## Task objective
Would you reproduce exactly the lines below from the one holding "schuur (138, 2339)" through the one holding "Bouwtekeningen (461, 142)", inclusive, and no others?

## Working data
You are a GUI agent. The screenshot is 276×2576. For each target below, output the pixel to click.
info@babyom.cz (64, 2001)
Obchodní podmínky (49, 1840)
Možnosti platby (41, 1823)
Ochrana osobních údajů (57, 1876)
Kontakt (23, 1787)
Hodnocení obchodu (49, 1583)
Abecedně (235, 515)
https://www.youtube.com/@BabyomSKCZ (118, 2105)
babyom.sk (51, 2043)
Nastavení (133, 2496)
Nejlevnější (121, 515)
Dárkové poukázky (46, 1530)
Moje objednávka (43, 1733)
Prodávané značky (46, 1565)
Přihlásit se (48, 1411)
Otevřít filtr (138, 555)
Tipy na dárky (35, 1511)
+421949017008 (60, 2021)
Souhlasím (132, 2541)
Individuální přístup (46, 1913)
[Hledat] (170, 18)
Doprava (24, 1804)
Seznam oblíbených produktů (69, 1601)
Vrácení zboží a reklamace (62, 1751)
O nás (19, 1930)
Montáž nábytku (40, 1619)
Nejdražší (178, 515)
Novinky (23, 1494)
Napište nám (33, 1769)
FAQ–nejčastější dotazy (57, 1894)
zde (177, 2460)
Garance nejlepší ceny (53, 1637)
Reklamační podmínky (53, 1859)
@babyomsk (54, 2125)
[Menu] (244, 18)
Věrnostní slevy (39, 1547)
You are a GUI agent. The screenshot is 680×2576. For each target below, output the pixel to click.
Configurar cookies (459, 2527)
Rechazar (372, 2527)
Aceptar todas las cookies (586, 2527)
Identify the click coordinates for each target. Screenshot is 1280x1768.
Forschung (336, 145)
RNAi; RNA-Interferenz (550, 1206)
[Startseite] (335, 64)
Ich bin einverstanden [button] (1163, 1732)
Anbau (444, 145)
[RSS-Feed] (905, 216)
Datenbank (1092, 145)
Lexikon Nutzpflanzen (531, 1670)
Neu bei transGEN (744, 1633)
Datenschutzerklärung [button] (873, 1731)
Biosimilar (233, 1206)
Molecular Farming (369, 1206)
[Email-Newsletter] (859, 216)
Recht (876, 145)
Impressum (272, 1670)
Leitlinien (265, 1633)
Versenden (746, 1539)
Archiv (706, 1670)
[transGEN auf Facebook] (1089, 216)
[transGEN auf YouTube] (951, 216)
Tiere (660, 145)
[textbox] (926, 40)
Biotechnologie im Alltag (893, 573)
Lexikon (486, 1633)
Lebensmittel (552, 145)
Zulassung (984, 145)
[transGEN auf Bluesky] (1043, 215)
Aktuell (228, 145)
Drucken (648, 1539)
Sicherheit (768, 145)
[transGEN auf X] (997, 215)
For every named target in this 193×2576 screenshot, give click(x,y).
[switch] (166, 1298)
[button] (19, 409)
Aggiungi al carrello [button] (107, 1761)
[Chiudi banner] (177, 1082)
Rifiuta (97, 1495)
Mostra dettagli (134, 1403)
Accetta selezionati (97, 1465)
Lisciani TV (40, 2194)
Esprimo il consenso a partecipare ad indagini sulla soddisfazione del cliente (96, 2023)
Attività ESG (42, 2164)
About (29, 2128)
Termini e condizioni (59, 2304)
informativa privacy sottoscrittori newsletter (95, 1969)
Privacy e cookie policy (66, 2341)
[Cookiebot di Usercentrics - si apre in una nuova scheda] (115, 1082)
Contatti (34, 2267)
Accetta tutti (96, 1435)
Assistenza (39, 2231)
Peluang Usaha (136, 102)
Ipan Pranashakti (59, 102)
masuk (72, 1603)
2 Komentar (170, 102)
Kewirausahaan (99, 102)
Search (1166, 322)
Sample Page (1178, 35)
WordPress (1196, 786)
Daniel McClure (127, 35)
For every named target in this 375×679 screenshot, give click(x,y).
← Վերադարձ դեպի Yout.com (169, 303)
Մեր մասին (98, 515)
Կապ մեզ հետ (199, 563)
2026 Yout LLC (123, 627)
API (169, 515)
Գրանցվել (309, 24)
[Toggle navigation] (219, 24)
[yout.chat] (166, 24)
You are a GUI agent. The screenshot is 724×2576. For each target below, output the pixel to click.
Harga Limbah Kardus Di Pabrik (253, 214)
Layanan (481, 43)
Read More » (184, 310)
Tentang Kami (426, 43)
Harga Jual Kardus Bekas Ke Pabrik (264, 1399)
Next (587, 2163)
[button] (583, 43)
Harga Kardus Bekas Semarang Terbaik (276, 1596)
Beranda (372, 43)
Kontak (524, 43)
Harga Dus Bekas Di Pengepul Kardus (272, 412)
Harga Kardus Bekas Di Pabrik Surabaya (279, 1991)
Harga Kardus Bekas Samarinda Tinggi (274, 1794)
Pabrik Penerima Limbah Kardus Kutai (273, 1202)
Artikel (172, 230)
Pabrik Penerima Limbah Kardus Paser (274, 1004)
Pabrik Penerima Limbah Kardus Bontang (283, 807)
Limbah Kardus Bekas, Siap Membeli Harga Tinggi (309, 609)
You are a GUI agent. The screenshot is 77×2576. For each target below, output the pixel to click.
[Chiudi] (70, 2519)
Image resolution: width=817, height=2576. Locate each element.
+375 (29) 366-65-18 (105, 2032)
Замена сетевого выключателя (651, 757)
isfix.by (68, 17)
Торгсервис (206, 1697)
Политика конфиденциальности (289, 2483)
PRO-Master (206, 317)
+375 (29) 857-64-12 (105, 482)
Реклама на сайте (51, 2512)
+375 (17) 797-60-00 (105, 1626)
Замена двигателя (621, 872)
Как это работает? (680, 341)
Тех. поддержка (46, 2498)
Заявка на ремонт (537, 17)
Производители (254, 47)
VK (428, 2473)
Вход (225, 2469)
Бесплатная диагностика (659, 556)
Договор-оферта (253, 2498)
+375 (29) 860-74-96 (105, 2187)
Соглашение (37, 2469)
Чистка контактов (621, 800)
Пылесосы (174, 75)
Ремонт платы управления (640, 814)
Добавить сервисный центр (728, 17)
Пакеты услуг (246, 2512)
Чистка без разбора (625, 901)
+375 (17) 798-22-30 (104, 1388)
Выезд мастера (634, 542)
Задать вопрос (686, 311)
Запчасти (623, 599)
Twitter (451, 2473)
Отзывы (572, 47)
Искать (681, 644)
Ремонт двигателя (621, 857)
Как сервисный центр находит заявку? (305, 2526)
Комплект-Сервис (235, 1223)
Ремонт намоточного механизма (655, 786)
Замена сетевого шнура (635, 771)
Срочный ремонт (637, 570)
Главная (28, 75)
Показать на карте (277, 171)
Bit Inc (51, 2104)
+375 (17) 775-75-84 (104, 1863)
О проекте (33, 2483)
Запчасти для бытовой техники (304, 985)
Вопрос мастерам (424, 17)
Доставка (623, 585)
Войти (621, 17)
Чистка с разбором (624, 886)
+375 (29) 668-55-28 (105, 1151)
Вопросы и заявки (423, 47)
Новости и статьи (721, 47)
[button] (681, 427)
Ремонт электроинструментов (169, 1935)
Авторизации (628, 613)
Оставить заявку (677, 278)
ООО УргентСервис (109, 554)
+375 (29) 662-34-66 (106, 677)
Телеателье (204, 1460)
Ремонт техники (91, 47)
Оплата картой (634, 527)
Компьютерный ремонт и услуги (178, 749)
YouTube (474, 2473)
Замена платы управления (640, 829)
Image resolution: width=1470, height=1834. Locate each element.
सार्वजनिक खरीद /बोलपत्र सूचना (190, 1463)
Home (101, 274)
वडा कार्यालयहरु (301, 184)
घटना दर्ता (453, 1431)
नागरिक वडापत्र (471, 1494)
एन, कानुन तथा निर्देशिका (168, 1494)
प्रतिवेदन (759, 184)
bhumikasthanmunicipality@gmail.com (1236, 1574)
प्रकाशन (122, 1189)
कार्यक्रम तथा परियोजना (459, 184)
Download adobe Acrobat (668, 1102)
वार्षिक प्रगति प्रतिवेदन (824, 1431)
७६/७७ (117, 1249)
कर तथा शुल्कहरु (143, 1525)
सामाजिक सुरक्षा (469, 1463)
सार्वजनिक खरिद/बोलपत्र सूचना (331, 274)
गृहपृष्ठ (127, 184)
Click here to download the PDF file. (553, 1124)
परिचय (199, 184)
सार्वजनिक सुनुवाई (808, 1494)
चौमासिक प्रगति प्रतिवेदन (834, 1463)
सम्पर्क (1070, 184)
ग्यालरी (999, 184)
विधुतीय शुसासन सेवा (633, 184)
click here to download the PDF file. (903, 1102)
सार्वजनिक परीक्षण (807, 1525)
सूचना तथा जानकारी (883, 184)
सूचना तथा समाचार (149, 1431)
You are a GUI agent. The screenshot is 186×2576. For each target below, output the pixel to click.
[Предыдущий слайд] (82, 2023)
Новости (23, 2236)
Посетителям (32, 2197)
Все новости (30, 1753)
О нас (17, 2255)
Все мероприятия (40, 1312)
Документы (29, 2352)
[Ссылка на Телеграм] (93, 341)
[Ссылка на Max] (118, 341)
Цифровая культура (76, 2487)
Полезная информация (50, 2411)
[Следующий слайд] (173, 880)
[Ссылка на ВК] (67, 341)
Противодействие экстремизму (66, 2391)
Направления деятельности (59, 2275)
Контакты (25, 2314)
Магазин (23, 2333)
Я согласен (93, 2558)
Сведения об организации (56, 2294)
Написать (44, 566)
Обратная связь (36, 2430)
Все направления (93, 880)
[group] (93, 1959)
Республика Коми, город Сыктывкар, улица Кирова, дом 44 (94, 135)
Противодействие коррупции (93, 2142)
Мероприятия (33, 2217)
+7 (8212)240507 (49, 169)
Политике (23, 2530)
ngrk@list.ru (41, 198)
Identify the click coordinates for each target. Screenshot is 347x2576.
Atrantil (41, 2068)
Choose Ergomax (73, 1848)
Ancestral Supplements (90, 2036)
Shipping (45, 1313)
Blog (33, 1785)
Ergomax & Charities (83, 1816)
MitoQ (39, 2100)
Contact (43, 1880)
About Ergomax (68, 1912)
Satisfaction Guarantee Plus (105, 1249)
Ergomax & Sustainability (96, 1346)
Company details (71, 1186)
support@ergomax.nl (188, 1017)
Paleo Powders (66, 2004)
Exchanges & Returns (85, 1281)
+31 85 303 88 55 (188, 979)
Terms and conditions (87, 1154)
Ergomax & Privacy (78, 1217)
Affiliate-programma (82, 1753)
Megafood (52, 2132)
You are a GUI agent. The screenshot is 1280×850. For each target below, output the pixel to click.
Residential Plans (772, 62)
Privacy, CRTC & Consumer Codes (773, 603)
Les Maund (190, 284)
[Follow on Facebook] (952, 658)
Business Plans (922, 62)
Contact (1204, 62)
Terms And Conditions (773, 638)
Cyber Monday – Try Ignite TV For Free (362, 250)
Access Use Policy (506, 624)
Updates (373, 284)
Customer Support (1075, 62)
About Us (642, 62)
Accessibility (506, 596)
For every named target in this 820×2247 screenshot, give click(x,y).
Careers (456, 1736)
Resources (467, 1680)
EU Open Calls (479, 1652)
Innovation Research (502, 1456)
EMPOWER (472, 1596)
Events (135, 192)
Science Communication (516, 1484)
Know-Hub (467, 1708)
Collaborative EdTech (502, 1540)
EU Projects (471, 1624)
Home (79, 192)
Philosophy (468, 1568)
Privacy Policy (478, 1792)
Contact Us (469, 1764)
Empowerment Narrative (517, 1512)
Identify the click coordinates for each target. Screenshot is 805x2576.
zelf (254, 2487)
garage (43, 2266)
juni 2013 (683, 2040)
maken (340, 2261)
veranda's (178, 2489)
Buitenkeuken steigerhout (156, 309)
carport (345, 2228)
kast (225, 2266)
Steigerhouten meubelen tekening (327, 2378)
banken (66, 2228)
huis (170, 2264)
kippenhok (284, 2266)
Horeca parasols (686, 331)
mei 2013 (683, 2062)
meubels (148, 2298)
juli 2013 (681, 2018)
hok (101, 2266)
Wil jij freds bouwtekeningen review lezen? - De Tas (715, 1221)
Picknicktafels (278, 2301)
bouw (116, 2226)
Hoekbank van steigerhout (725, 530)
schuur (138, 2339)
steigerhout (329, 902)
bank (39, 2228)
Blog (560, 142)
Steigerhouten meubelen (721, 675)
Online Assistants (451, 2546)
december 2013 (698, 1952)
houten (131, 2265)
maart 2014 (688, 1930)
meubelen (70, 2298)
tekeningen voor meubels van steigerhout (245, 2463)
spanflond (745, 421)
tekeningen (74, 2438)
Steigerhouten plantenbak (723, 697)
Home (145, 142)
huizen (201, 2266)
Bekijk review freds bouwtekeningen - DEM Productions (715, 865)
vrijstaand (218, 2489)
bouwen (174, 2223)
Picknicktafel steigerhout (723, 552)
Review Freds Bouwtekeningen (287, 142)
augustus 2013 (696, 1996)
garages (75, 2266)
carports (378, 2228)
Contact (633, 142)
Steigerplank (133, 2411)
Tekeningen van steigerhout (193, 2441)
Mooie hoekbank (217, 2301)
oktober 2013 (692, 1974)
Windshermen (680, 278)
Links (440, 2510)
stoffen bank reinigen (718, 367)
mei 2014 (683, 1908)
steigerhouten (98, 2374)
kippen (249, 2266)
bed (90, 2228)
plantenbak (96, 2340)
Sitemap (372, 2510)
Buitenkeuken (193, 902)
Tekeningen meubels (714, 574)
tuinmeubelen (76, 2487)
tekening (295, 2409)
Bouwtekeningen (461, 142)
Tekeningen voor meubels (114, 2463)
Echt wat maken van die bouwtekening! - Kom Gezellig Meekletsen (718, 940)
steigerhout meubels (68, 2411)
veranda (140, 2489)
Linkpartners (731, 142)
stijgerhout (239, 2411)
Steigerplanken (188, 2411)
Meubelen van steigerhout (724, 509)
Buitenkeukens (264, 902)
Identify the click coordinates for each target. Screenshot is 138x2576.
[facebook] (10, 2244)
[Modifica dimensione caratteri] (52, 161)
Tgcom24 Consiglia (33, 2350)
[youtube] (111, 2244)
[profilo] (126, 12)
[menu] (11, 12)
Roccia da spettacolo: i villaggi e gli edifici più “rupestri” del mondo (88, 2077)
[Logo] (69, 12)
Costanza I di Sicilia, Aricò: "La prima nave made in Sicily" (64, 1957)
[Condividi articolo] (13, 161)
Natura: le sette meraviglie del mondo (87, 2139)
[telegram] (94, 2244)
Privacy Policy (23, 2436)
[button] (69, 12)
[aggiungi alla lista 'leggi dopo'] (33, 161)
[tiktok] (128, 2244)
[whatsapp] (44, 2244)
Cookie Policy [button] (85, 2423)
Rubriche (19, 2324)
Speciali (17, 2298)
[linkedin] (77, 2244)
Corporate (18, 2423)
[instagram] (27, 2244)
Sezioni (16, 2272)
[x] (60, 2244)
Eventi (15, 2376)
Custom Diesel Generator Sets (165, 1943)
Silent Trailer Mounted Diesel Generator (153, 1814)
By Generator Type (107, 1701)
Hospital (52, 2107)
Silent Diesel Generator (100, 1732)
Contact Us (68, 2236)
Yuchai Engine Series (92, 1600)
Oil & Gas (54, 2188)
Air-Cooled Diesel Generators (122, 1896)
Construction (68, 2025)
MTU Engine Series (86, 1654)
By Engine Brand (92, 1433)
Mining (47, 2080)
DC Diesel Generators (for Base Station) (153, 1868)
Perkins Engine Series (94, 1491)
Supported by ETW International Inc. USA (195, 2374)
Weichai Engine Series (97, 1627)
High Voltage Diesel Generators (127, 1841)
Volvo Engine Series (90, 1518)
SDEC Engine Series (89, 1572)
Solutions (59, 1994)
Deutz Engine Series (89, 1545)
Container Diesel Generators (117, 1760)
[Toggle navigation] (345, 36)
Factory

## Task answer
schuur (138, 2339)
steigerhout (329, 902)
bank (39, 2228)
Blog (560, 142)
Steigerhouten meubelen (721, 675)
Online Assistants (451, 2546)
december 2013 (698, 1952)
houten (131, 2265)
maart 2014 (688, 1930)
meubelen (70, 2298)
tekeningen voor meubels van steigerhout (245, 2463)
spanflond (745, 421)
tekeningen (74, 2438)
Steigerhouten plantenbak (723, 697)
Home (145, 142)
huizen (201, 2266)
Bekijk review freds bouwtekeningen - DEM Productions (715, 865)
vrijstaand (218, 2489)
bouwen (174, 2223)
Picknicktafel steigerhout (723, 552)
Review Freds Bouwtekeningen (287, 142)
augustus 2013 (696, 1996)
garages (75, 2266)
carports (378, 2228)
Contact (633, 142)
Steigerplank (133, 2411)
Tekeningen van steigerhout (193, 2441)
Mooie hoekbank (217, 2301)
oktober 2013 (692, 1974)
Windshermen (680, 278)
Links (440, 2510)
stoffen bank reinigen (718, 367)
mei 2014 (683, 1908)
steigerhouten (98, 2374)
kippen (249, 2266)
bed (90, 2228)
plantenbak (96, 2340)
Sitemap (372, 2510)
Buitenkeuken (193, 902)
Tekeningen meubels (714, 574)
tuinmeubelen (76, 2487)
tekening (295, 2409)
Bouwtekeningen (461, 142)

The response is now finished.